Astronomie populaire (Arago)/IV/06

GIDE et J. BAUDRY (Tome 1p. 170-172).

CHAPITRE VI

les anciens connaissaient-ils les lunettes


Les anciens, a-t-on dit, avaient sur la constitution du ciel des notions que les modernes n’ont pu vérifier qu’avec des télescopes. Comment les auraient-ils acquises sans le secours de ces instruments ?

Suivant Démocrite, la voie lactée contenait une quantité innombrable d’étoiles, et le mélange confus de leur lumière était la vraie, l’unique cause de cette blancheur lactée, à peu près circulaire, qui a été l’objet de tant de suppositions singulières au sein des nations civilisées et chez les peuples barbares.

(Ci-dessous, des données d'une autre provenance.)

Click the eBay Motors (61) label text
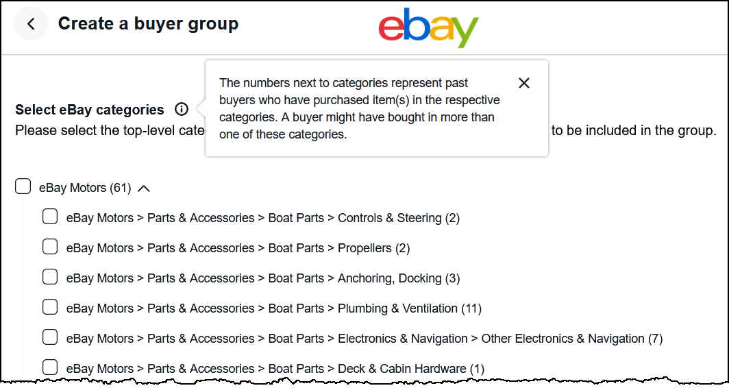729x388 pixels. [x=85, y=188]
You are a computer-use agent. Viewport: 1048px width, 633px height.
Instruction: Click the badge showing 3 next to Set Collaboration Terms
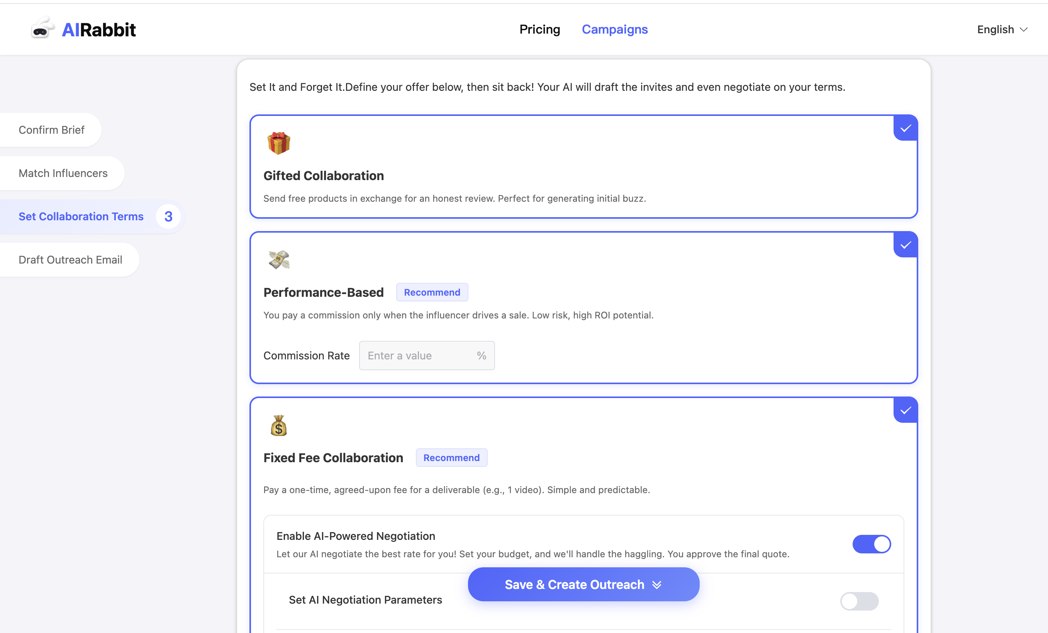[x=168, y=216]
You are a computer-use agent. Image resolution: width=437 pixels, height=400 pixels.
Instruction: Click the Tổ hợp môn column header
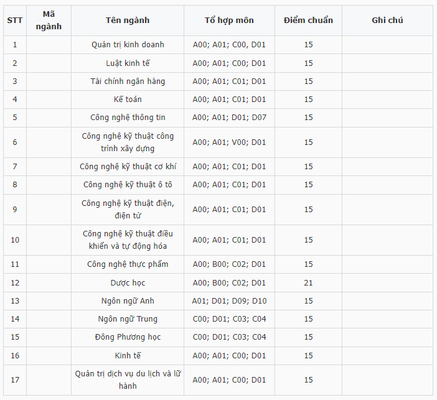[x=229, y=21]
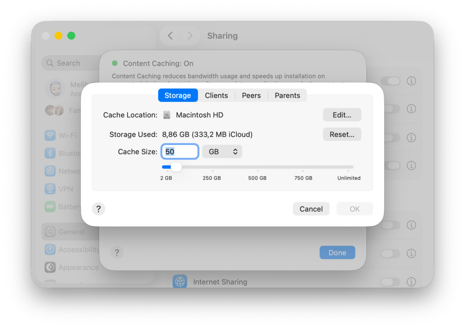Toggle the topmost sharing switch on right
This screenshot has width=465, height=329.
tap(390, 81)
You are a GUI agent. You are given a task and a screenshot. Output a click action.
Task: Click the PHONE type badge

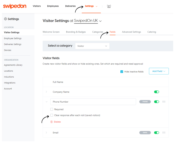click(145, 102)
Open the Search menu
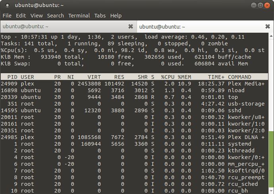Screen dimensions: 274x194 pyautogui.click(x=55, y=16)
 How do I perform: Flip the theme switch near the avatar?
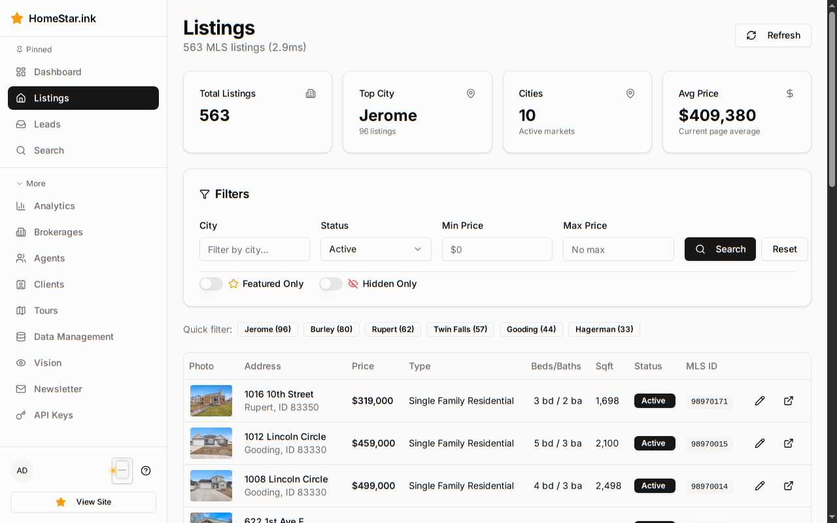[x=122, y=471]
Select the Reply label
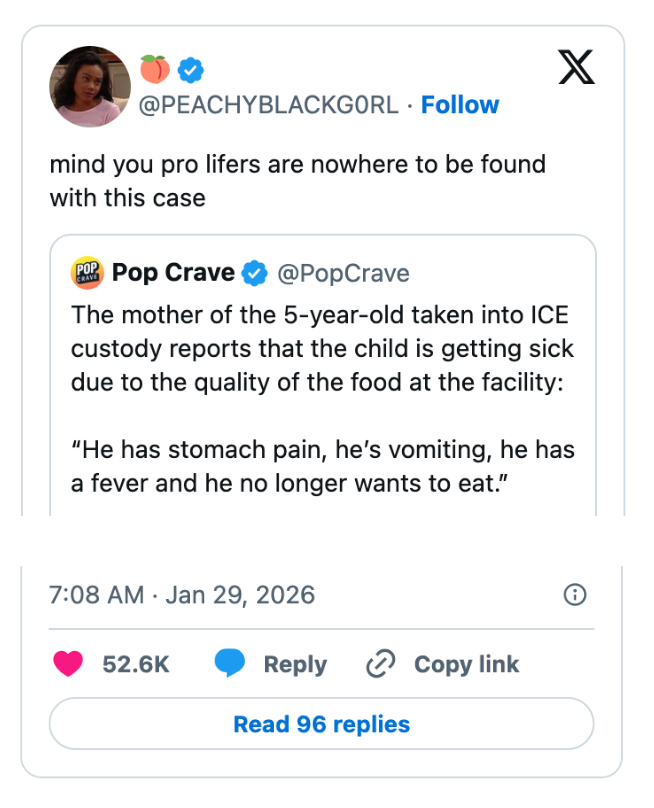654x808 pixels. pos(295,664)
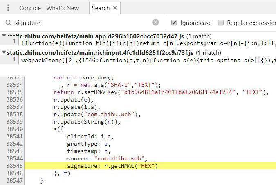The image size is (276, 185).
Task: Click the highlighted signature getHMAC line
Action: click(150, 166)
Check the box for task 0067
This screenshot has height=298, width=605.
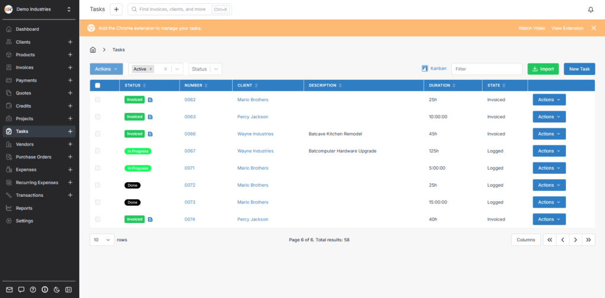click(98, 151)
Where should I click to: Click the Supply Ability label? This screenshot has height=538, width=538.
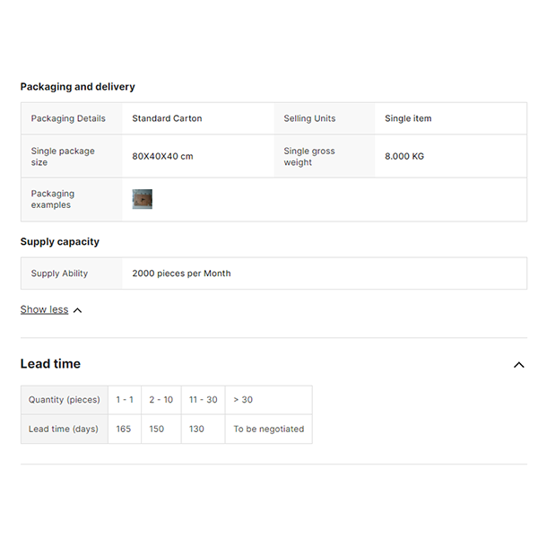tap(59, 273)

Nous savons aujourd’hui que l’explication est exacte en grande partie ; mais il ne répugne pas de supposer que Démocrite la découvrit par voie conjecturale et sans le secours d’aucune observation directe.

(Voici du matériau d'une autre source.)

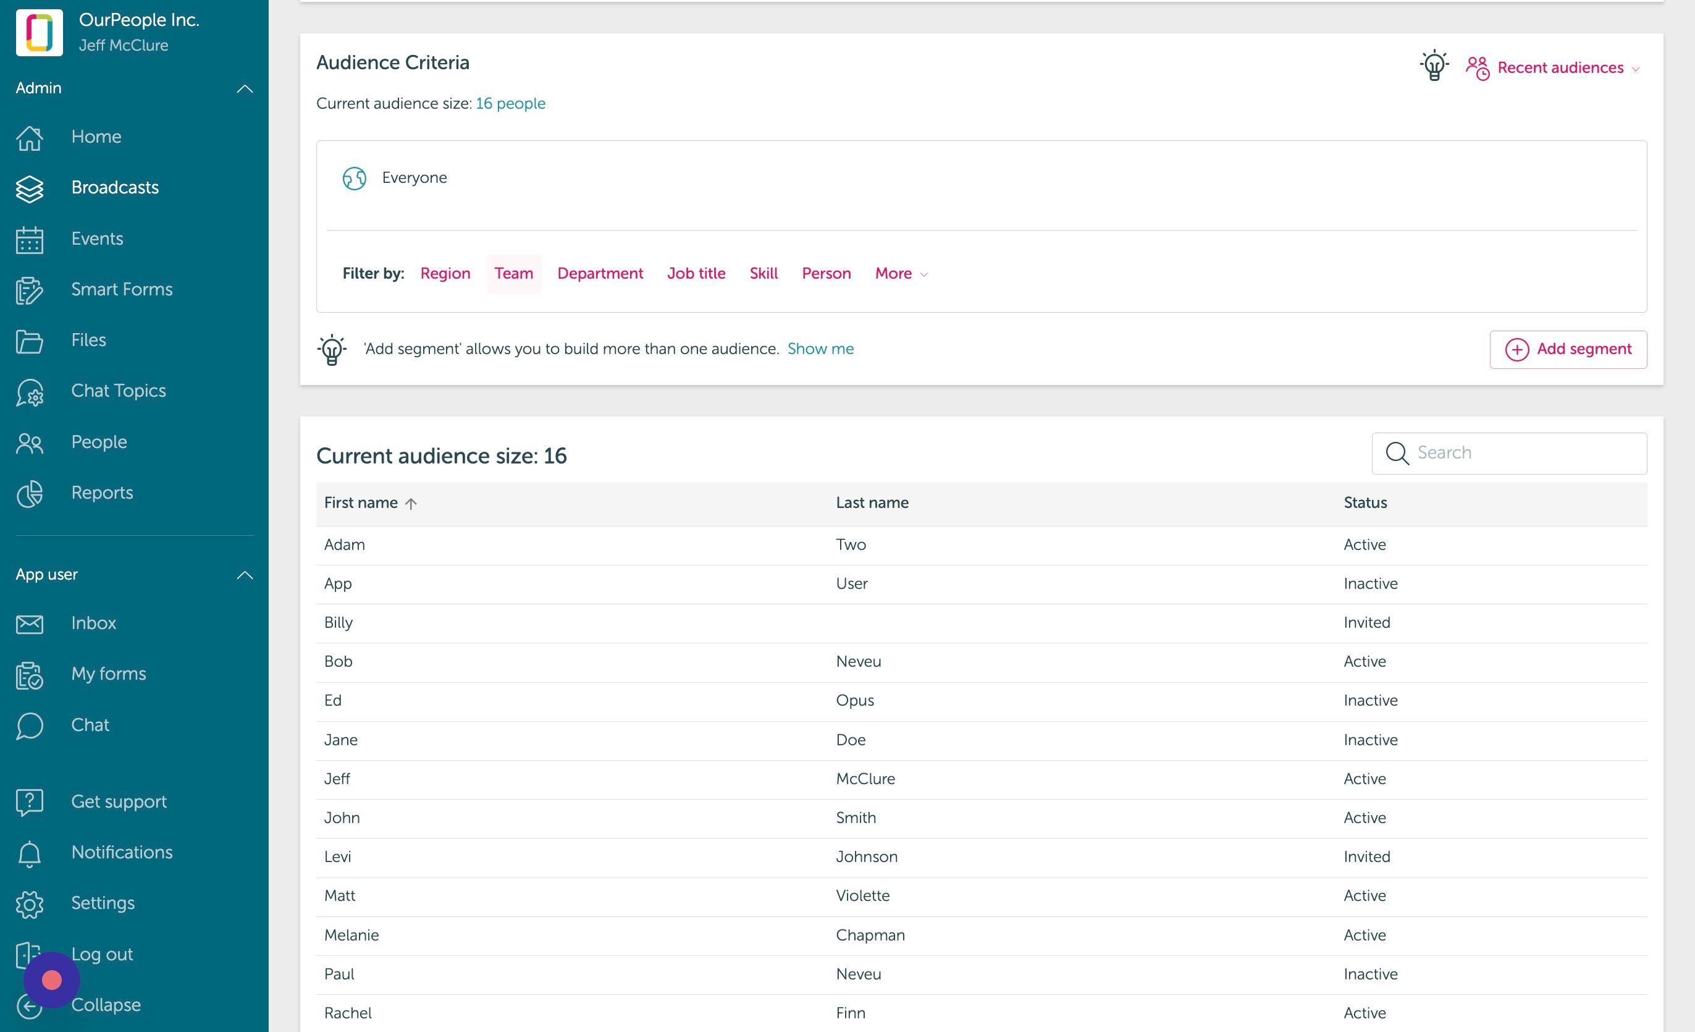Open the 16 people audience link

Le même philosophe disait : « Les taches de la lune sont les ombres que projettent des montagnes excessivement élevées. » Ici, on pourrait d’autant moins supposer des observations faites par Démocrite que les taches proprement dites, que les taches visibles à l’œil nu, ne sont pas des ombres de montagnes ; la plus faible lunette le démontre avec évidence.

Un passage de Strabon constitue le plus fort argument sur lequel se soient appuyés les admirateurs aveugles de l’antiquité, pour établir que l’invention des lunettes n’appartient pas aux modernes. Le célèbre géographe s’étant demandé pourquoi le soleil paraît plus grand à son lever et à son coucher, répond en ces termes : « Cela vient des vapeurs qui s’élèvent des eaux de la mer, et au travers desquelles les rayons visuels se brisent comme s’ils passaient par des tuyaux. »

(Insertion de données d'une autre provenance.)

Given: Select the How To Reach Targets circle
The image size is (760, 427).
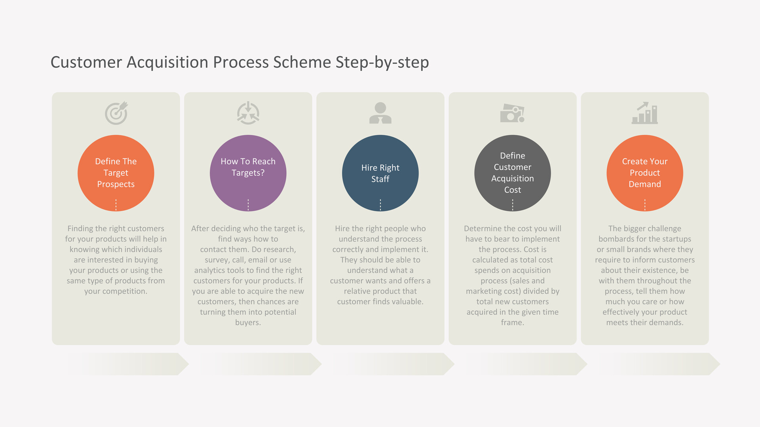Looking at the screenshot, I should pyautogui.click(x=248, y=173).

Mais d’après l’opinion unanime des plus célèbres hellénistes, Vossius, Coray, Hase, etc., ce passage a été altéré par les copistes. Après l’avoir rectifié, Coray et La Porte du Theil en ont donné la traduction suivante, dans laquelle toute allusion à des lunettes, à des tuyaux, a totalement disparu :

« Quant à ce que, sur mer, le soleil paraît plus grand à son coucher et à son lever, cela vient du plus grand nombre de vapeurs qui s’élèvent des eaux de la mer ; comme elles sont transparentes, elles transmettent les rayons visuels qui, par leur réfraction, nous font paraître les objets plus grands qu’ils ne le sont en effet. La même chose nous arrive lorsque le soleil ou la lune, à leur lever ou à leur coucher, viennent frapper notre vue au travers d’un nuage sec et léger ; outre l’augmentation apparente du volume, ces astres nous paraissent rougeâtres. » (Strabon, tome Ier, livre iii, pages 387 et 388 de la traduction française de MM. Coray et de La Porte du Theil.)

Aristote, en parlant des tubes à travers lesquels les anciens regardaient les objets éloignés, compare leur effet à celui de la main posée sur le front ou à l’effet d’un puits du fond duquel on voit les étoiles en plein jour. (ve livre de la Génération des animaux, cité par Ameilhon. Acad. des inscriptions, tome XLII, page 497.)

Ceux qui ont prétendu doter l’antiquité de tous les moyens d’investigation mis en usage parmi les modernes, ont cité certain dessin joint à un vieux manuscrit, et dans lequel Ptolémée est représenté observant les astres avec une prétendue lunette. Mais ce dessin, dont Mabillon a parlé le premier, exécuté par Conrad en 1212, prouve seulement, ce qui, du reste, est parfaitement établi par le passage d’Aristote cité plus haut, que chez les anciens on examinait quelquefois les astres avec de longs tuyaux.